**WHAT YOU ARE ASKED TO DO**
In the data below, change "Paintbrush" to "Eraser" and leave everything else as it is.

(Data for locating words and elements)
↓↓↓

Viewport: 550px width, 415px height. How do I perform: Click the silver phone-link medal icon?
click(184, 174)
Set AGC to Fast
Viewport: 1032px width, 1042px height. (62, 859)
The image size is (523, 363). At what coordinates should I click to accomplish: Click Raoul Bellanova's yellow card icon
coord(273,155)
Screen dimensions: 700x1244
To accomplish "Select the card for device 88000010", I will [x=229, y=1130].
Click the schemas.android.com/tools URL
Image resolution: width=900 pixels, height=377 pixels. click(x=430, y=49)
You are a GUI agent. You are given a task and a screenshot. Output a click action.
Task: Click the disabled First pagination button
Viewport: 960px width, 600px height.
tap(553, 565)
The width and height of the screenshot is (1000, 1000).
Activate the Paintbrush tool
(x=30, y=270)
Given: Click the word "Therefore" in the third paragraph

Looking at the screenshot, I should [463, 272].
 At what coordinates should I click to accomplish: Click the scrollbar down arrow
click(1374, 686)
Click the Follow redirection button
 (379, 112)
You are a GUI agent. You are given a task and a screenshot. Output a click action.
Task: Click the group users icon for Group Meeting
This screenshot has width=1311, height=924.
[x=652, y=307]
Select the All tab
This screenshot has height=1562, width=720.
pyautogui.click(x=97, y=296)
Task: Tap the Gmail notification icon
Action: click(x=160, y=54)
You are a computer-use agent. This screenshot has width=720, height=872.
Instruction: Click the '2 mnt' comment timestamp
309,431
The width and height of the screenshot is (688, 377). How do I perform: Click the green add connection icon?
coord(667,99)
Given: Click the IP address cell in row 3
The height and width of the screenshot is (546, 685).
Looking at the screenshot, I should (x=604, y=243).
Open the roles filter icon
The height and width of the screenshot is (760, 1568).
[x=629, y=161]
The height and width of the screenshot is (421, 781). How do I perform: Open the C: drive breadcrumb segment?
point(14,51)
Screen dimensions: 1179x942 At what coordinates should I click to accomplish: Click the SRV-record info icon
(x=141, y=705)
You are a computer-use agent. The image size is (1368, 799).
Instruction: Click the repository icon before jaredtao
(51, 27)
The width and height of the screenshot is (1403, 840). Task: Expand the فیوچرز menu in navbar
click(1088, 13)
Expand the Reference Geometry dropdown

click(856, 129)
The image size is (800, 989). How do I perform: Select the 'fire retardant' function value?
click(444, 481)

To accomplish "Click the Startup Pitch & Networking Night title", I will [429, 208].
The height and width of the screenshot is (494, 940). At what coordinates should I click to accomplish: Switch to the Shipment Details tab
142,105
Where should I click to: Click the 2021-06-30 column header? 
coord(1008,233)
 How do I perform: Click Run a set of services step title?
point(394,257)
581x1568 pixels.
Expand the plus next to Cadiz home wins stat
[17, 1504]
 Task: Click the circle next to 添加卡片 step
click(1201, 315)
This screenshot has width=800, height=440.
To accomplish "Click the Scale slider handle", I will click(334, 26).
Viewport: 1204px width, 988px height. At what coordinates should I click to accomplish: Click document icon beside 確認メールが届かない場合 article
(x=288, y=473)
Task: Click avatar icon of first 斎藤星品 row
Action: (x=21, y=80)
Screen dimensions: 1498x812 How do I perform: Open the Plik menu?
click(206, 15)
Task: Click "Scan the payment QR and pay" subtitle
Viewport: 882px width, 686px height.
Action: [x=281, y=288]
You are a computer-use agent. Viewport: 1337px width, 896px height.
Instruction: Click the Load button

↑↑↑

**RESPONSE FOR THIS EXERCISE**
Viewport: 550px width, 415px height. How do I perform: Click the silver phone-link medal icon?
click(184, 174)
Set AGC to Fast
Viewport: 1032px width, 1042px height. (62, 859)
The image size is (523, 363). At what coordinates should I click to accomplish: Click Raoul Bellanova's yellow card icon
coord(273,155)
Screen dimensions: 700x1244
To accomplish "Select the card for device 88000010", I will [x=229, y=1130].
Click the schemas.android.com/tools URL
Image resolution: width=900 pixels, height=377 pixels. click(x=430, y=49)
You are a GUI agent. You are given a task and a screenshot. Output a click action.
Task: Click the disabled First pagination button
Viewport: 960px width, 600px height.
tap(553, 565)
The width and height of the screenshot is (1000, 1000).
Activate the Eraser tool
(x=30, y=270)
Given: Click the word "Therefore" in the third paragraph

Looking at the screenshot, I should [463, 272].
 At what coordinates should I click to accomplish: Click the scrollbar down arrow
click(1374, 686)
Click the Follow redirection button
 (379, 112)
You are a GUI agent. You are given a task and a screenshot. Output a click action.
Task: Click the group users icon for Group Meeting
This screenshot has width=1311, height=924.
[x=652, y=307]
Select the All tab
This screenshot has height=1562, width=720.
pyautogui.click(x=97, y=296)
Task: Tap the Gmail notification icon
Action: click(x=160, y=54)
You are a computer-use agent. This screenshot has width=720, height=872.
Instruction: Click the '2 mnt' comment timestamp
309,431
The width and height of the screenshot is (688, 377). How do I perform: Click the green add connection icon?
coord(667,99)
Given: Click the IP address cell in row 3
The height and width of the screenshot is (546, 685).
Looking at the screenshot, I should (x=604, y=243).
Open the roles filter icon
The height and width of the screenshot is (760, 1568).
[x=629, y=161]
The height and width of the screenshot is (421, 781). How do I perform: Open the C: drive breadcrumb segment?
point(14,51)
Screen dimensions: 1179x942 At what coordinates should I click to accomplish: Click the SRV-record info icon
(x=141, y=705)
You are a computer-use agent. The image size is (1368, 799).
Instruction: Click the repository icon before jaredtao
(51, 27)
The width and height of the screenshot is (1403, 840). Task: Expand the فیوچرز menu in navbar
click(1088, 13)
Expand the Reference Geometry dropdown

click(856, 129)
The image size is (800, 989). How do I perform: Select the 'fire retardant' function value?
click(444, 481)

To accomplish "Click the Startup Pitch & Networking Night title", I will [429, 208].
The height and width of the screenshot is (494, 940). At what coordinates should I click to accomplish: Switch to the Shipment Details tab
142,105
Where should I click to: Click the 2021-06-30 column header? 
coord(1008,233)
 How do I perform: Click Run a set of services step title?
point(394,257)
581x1568 pixels.
Expand the plus next to Cadiz home wins stat
[17, 1504]
 Task: Click the circle next to 添加卡片 step
click(1201, 315)
This screenshot has width=800, height=440.
To accomplish "Click the Scale slider handle", I will click(334, 26).
Viewport: 1204px width, 988px height. At what coordinates should I click to accomplish: Click document icon beside 確認メールが届かない場合 article
(x=288, y=473)
Task: Click avatar icon of first 斎藤星品 row
Action: (x=21, y=80)
Screen dimensions: 1498x812 How do I perform: Open the Plik menu?
click(206, 15)
Task: Click "Scan the payment QR and pay" subtitle
Viewport: 882px width, 686px height.
Action: [x=281, y=288]
You are a computer-use agent. Viewport: 1337px width, 896px height.
Instruction: Click the Load button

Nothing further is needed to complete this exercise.